About this exercise: Your job is to report every line of the entries that has "agent".
_ _ _ _ _
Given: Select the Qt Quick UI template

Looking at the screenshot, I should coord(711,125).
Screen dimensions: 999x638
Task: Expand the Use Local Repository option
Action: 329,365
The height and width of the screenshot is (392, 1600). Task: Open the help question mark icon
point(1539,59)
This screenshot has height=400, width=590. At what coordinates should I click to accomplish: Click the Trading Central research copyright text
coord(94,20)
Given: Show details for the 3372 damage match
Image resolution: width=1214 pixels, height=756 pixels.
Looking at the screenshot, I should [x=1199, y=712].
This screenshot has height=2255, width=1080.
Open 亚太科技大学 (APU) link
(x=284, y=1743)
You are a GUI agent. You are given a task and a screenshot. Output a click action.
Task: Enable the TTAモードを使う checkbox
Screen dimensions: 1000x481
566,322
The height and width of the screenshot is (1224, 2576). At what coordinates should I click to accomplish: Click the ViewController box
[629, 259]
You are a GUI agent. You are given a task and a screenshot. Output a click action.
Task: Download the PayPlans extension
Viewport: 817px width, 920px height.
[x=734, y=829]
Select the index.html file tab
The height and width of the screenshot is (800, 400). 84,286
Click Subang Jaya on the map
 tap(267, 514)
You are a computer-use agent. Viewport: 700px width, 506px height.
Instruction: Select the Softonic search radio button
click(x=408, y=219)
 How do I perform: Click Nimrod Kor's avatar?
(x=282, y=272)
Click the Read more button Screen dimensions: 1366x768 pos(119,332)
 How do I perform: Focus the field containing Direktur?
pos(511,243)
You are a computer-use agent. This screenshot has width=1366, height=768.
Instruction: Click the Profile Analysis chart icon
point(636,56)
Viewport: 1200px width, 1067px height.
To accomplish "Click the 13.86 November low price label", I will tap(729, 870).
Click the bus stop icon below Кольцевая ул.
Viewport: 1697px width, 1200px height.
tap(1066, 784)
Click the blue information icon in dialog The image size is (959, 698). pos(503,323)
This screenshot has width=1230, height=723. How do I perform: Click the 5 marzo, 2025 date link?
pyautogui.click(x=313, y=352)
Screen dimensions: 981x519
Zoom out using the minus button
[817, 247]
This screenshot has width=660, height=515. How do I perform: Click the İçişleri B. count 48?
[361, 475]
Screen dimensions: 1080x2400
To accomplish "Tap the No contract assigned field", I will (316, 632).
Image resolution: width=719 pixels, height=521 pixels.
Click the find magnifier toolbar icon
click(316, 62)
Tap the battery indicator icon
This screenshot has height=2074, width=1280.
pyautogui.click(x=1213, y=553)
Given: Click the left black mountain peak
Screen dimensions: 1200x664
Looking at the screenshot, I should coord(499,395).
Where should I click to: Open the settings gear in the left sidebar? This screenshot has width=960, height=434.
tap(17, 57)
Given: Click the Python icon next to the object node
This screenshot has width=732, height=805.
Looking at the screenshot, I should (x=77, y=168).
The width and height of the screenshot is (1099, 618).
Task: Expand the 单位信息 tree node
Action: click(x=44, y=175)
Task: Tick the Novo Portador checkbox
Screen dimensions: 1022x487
_ _ _ _ _
Response to this task:
You are a GUI agent. You are given a task and a screenshot. Output a click action.
You are a GUI agent. You are given a task and a screenshot. Output a click action.
You are a computer-use agent. Viewport: 700px width, 506px height.
You are a computer-use agent. This screenshot has width=1366, height=768.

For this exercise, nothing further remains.